Il est bien juste que je renouvelle de tems en tems les protestations de mon zele et de ma parfaitte obeissance, puis que vous étes toujours envers moy la plus tendre et la plus affectionnée mere du monde. Deux ou trois choses que mon frere m’a apprises dans sa lettre m’en asseureroient si le souvenir de tant de temoignages d’une bonté incomparable que je conserve si je l’ose ainsi dire, frais et vivant, ne m’empechoient de craindre que vous vous puissiez jamais rattiedir en mon endroit. Cependant la divine providence a voulu que je ne fisse rien pour fomenter cette inclination et cette tendresse de mere que j’ay toujours remarquée en vous, et m’a reduit aux termes de ne pouvoir rien contribuer à la nourriture de cette douce flamme d’amour que la nature a allumée dans votre ame. Ainsi bien me vaud que cette amour se nourrit d’elle meme, et ne se consume pas quoi qu’elle n’epargne point ses forces, et qu’elle les mette en usage dans toutes les rencontres. Bien m’en prend que vous n’etes pas de ces meres qui n’ayment qu’à proportion des services qu’elles recoivent de leurs enfans, et dont tous les soins et toute l’amitié n’ont autre but que de se procurer un baton de vieillesse com[m]e on parle. Pour vous ma tres bonne mere, vous etes plus desinteressée que tout cela, et bien que vous soyez pleinement persuadée qu’on ne vous payera jamais les soucis de votre amitié vous ne laissez pas d’aimer un enfant. Face le Ciel que je ne manque jamais aux devoirs d’une si legitime reconnoissance que celle où m’obligent vos faveurs, et veuille la divine providence faire pour moy ce que je suis obligé de faire.

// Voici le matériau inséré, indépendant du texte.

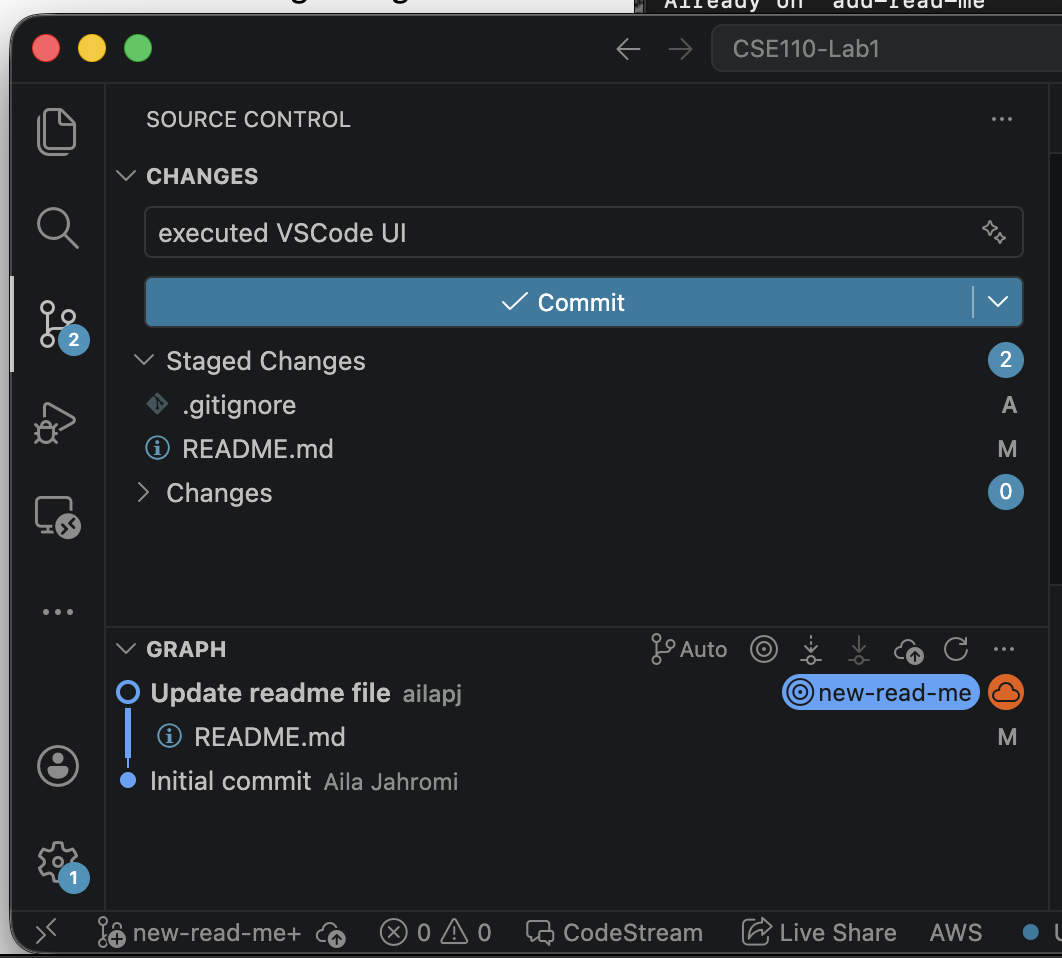This screenshot has width=1062, height=958.
Task: Click the Accounts icon in activity bar
Action: (x=57, y=766)
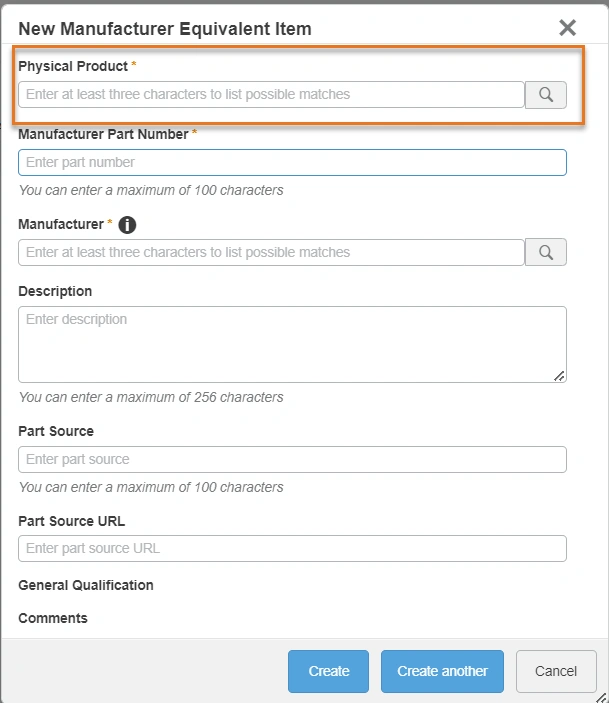Click the Comments label
This screenshot has width=609, height=703.
(53, 618)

Puissiez vous passer jusques à une haute vieillesse couronnée de la benediction d’en haut, à l’abri de ces inquietudes qui environnent la pluspart des hommes, et dans une douce possession de toute sorte de contentemens Ce sont mes vœux continuels que j’acompagne de celuy cy que Dieu me face naitre les occasions de vous temoigner aussi effectivement que je fais par ecrit à quel point je suis, Mademoiselle et tres honnorée mere, votre tres humb[le] et tres obeissant serviteur et fils tres passionné
BAYLE

A Geneve [1], le 30 juin 1672
A Mademoiselle / Mademoiselle de Bayle / Au Carla

Notes :

[1Depuis le 23 mai 1672, Bayle était installé au château de Coppet, à quelques lieues de Genève, comme précepteur des fils du comte de Dohna : voir Lettre 23, n.2. Il se trouvait peut-être passagèrement en ville quand il a écrit la présente lettre, car il lui arrivait d’y retourner pour quelques heures : voir Lettre 18, p.108. Toutefois, c’est sciemment qu’ici et dans les deux lettres qui suivent il feint de se trouver toujours à Genève et cache à sa famille son changement d’existence. C’est seulement dans la Lettre 18 qu’il cherchera à préparer les siens à un changement d’orientation de sa part, qui entraînera l’abandon de ses études théologiques, mais assurera son autonomie financière.